West, too, is delighted with the writing project connection. "We wanted the teachers we worked with to be partners. Like the writing project, we believe that teachers of writing should write. We didn't want to go into a classroom and ask the teacher to step aside. When WordPlay poets are working, everybody writes. And during our workshop we depend on teachers to conference with students along with our poets."

Spitting Poems and Speaking the Truth

WordPlay, with its emphasis on performance, has brought a cachet to poetry in the classroom that the school marms of a previous era could only have dreamed of.

Says Connie McDonald, a teacher-consultant with the LSU Writing Project and a WordPlay partner teacher, "WordPlay performance poets visit our classrooms once a week. They are rock stars at our school. Students put up posters and eagerly await their arrival. When they arrive, the room becomes a cooler-than-it's-ever-been place to 'spit poems and speak truth.' The poets read, unpack, and model poems, then guide students through a prompt and give them plenty of time to create their own pieces. There is always time for students and teachers to share and perform their pieces."
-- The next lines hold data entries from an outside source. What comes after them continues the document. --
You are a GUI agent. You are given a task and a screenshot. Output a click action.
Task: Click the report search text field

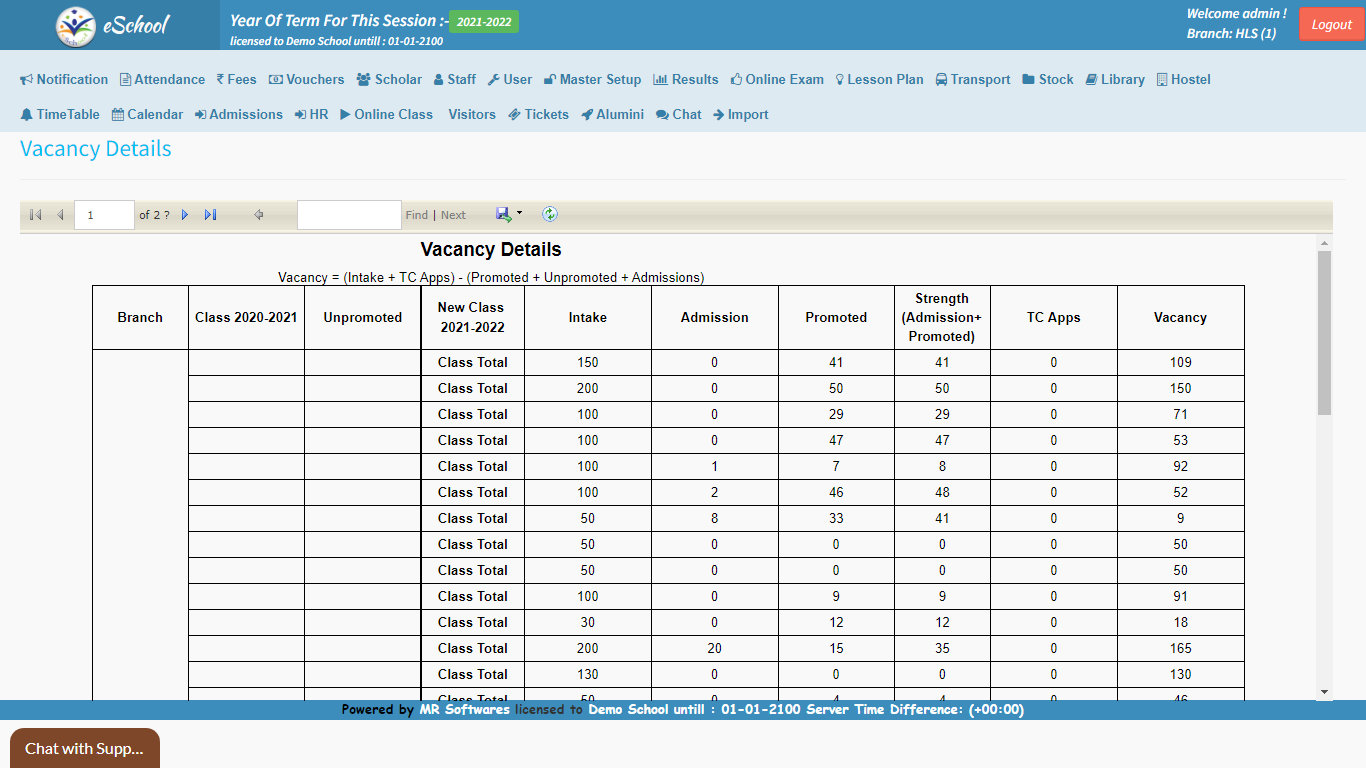[x=349, y=215]
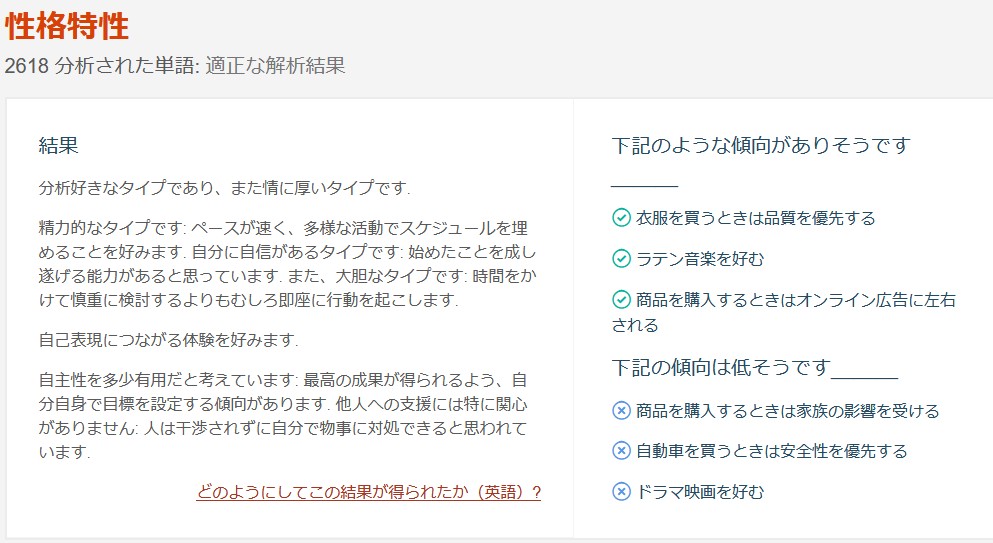Click the 下記のような傾向がありそうです heading

click(761, 146)
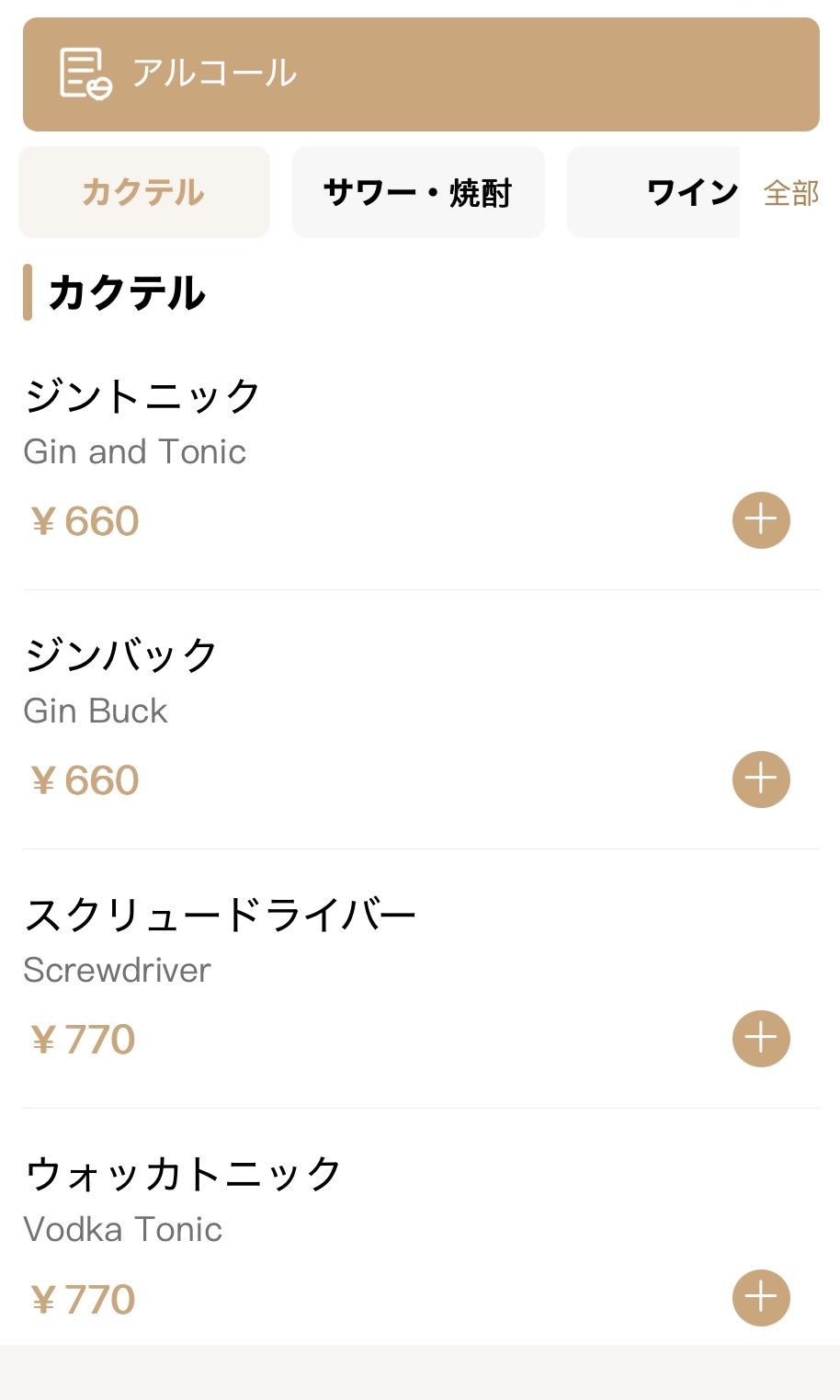Open ジントニック item details
The width and height of the screenshot is (840, 1400).
pos(142,397)
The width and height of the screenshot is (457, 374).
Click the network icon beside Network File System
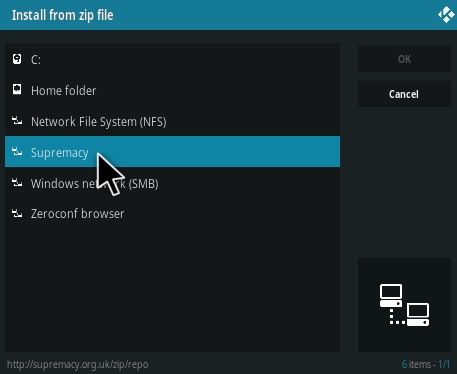click(x=17, y=120)
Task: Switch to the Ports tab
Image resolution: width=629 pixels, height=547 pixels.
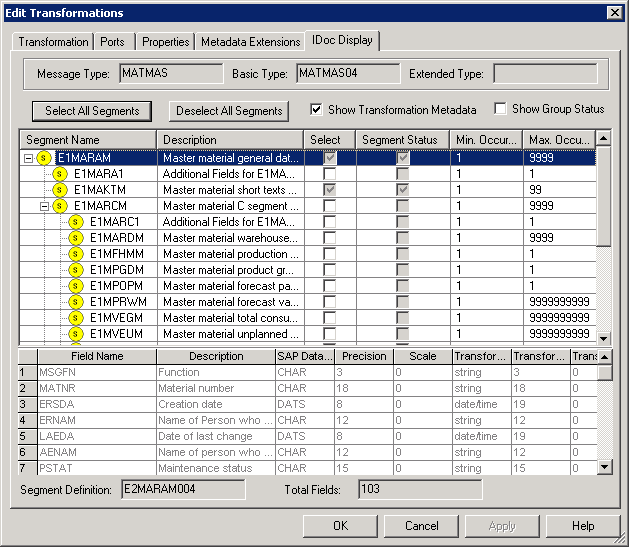Action: coord(113,42)
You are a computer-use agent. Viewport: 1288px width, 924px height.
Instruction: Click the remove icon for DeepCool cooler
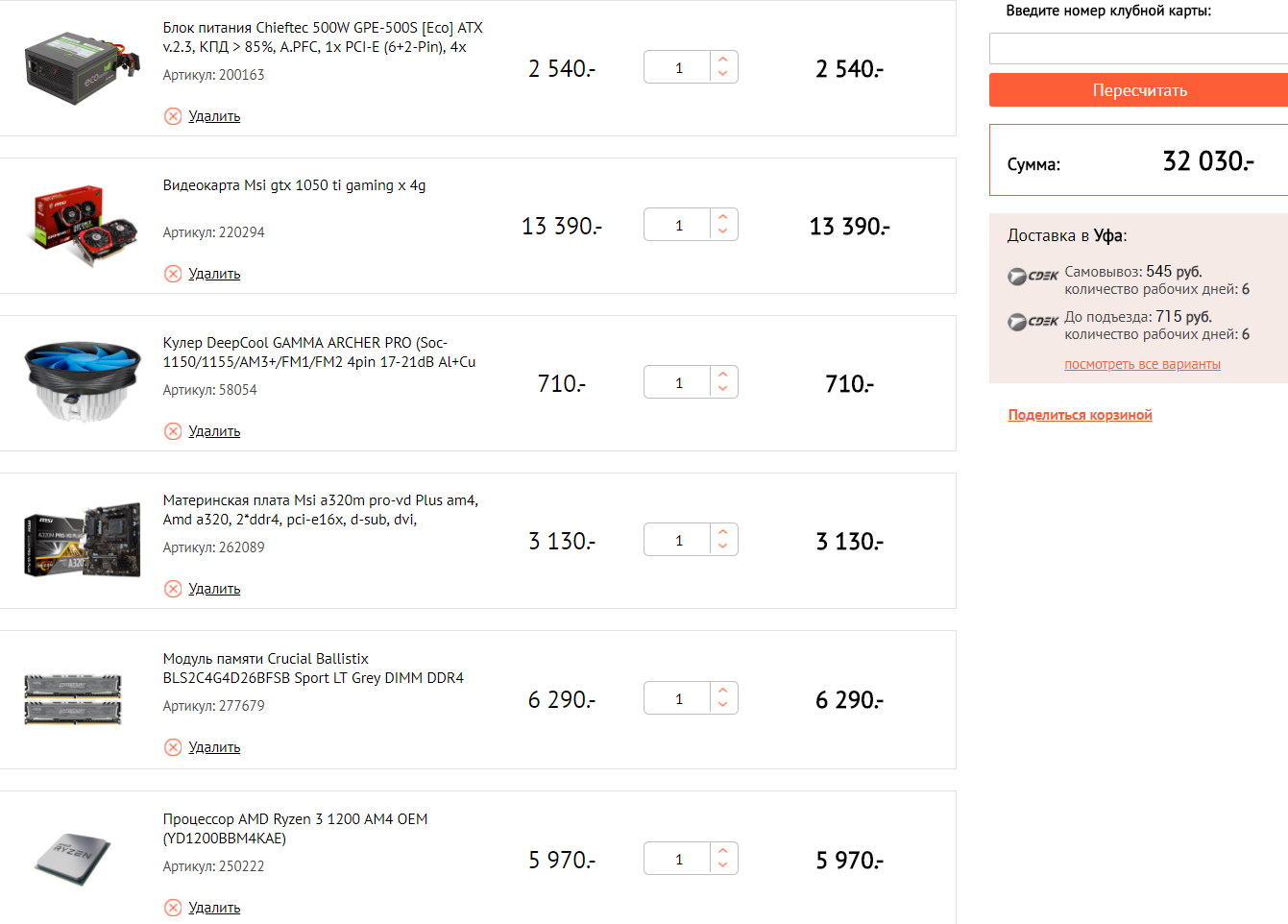(x=173, y=431)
LSU Writing Project teams with WordPlay
Megan Whiten matches the spirit of her words
with the liveliness of her performance.

It's this performance aspect of WordPlay that has made a difference not only in Baton Rouge classrooms, but throughout the city. Student work does not need to die after a classroom hearing. There are open mics and All City Teen Poetry Slams culminating in the Teen Slam Nationals.

McDonald, who teaches at University High School, the Louisiana State University laboratory school, describes the difference these citywide celebrations have made for her students. "Most of my students have never experienced poverty or issues related to it. WordPlay brings together students from very different schools in the parish for the common goal of writing. My kids get to know kids from parts of the city they have never even driven through, and gain perspectives and empathy they didn't have before."

Presently about 40 percent of the teachers involved with WordPlay are writing project teachers. At the summer institute these teachers have discussed the importance of relevance—with a capital R—as they meet students in their classrooms. The WordPlay poets have knowledge of contemporary relevant works that connect with kids.

And, McDonald says, "The performance element that comes with spoken word lessons adds a dimension that most teachers, even writing project teachers, are not familiar with. We get a chance, as we do in writing project presentations, to become the student, to write and share along with them and to replicate lessons we like for other classes we teach."

West says she and her colleagues learn, as well, from the teachers they work with. "They've told us," she says, "that we need to spend more time on revision. So now we do."

The partnership between the LSU Writing Project and WordPlay has created a reciprocity that benefits hundreds of Baton Rouge students, leading them to a whole new understanding of what poetry is.

As one student poet put it, "Before WordPlay I thought poetry was cards at Wal-Mart." No more.